The STRUCTURE analysis of assigned ancestry of the drought genes alone indicates similar patterns of introgression to those of the whole variant data set. One notable difference is that the five hybrids of Q. cornelius-mulleri and Q. berberidifolia, which show admixture of approximately 20--40% based on all variants (Fig. 2a), seem to be almost pure Q. cornelius-mulleri when looking at the drought genes alone (Fig. 2b). One must interpret these findings cautiously because the admixture analysis when based on drought genes has a reduced sample size of 330 variants compared to the 30,000+ variants across all sequences. Within the drought genes all the samples showed less admixture, which raises the question of whether selection is acting against variants not enhancing the fitness of a given species occurring within its own niche. The outcome is to make each species appear to have less introgression than indicated by the full set of variants. Because an alternative explanation for the ancestry patterns based on drought genes is sampling error, larger sample sizes would allow the permutation tests needed to test whether the pattern we observe is due to chance.
The PCA plots indicate differences in the relationships among individuals based on the total gene and drought gene sets (Fig. 3). The analyses for both samples of variants identifies the same two likely F1-hybrids between Q. engelmannii and Q. berberidifolia, but the scrub oak hybrids suggested by the STRUCTURE analysis cluster closely with Q. berberidifolia samples, suggesting that the introgression we observe is more likely to be due to admixture between Q. engelmannii and Q. berberidifolia, even though when looking at the distribution of variants on a one-by-one basis, it is not easy to say from which scrub oak they are shared.
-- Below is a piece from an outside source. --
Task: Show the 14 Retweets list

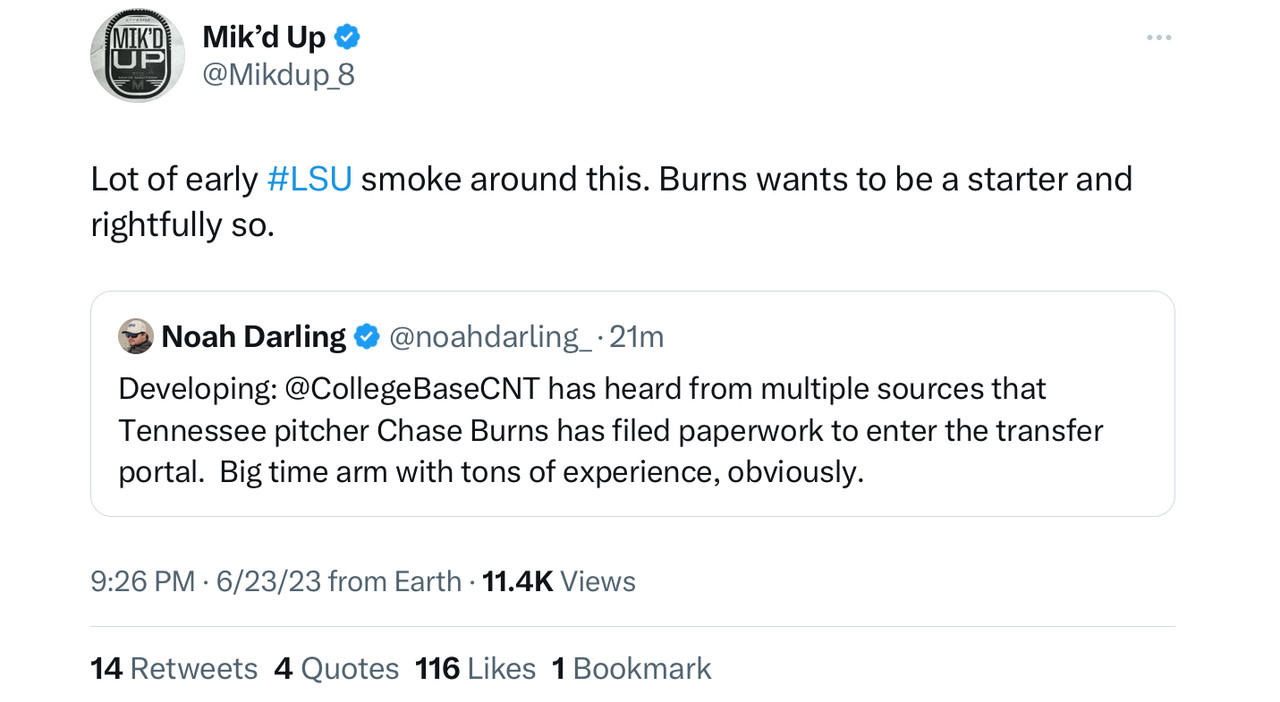Action: point(174,668)
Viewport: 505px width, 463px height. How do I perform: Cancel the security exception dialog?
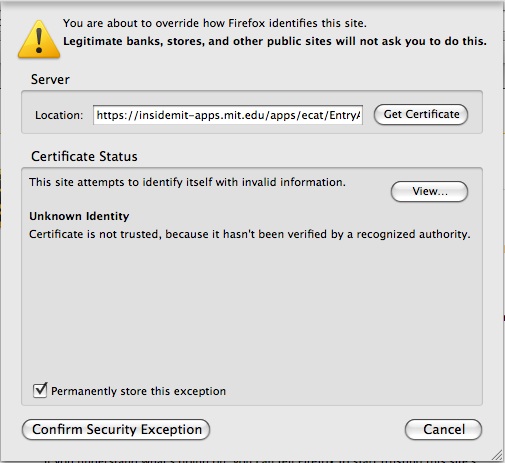coord(443,429)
These findings are consistent with a concurrent study that demonstrated evidence of ancient introgression between the scrub white oaks and Q. engelmannii was largely due to shared alleles between Q. engelmannii and Q. berberidifolia and not with Q. cornelius-mulleri [26].
To find evidence that selection is acting on drought-associated genetic variants, we looked for a decrease of allele number from the more mesic Q. engelmannii found within genes associated with drought compared to all genes. To do this, we identified variants that are “fixed” in Q. engelmannii, i.e., having the same allele for all eight Q. engelmannii haplotypes (across four samples), and looked at the frequencies of these alleles across the scrub oaks. We discovered 219,407 engelmannii-fixed loci of which 2422 were located within the 139 drought genes. As one would expect since most variants have low minor allele frequencies, the vast majority of the “engelmannii-fixed” alleles were shared among greater than 90% of the scrub oaks. However, “engelmannii-fixed” alleles that are low frequency (defined as less than 50%) in the scrub oaks (2121 SNPs in 726 genes) are underrepresented in the scrub oaks compared to low-frequency alleles in the total gene data set (Fig. 4). This result is apparent in the left skew on the histogram of drought gene allele frequencies relative to other gene allele frequencies. The difference is seen across all tested bins of low allele frequencies (Fig. 4b) and is mostly reversed when looking at the high frequency bins. The observation that Q. engelmannii drought gene alleles are rarer in scrub oak than expected based on allele frequencies from other genes might suggest selection against Q. engelmannii alleles in the scrub oaks and thus adaptive divergence among species.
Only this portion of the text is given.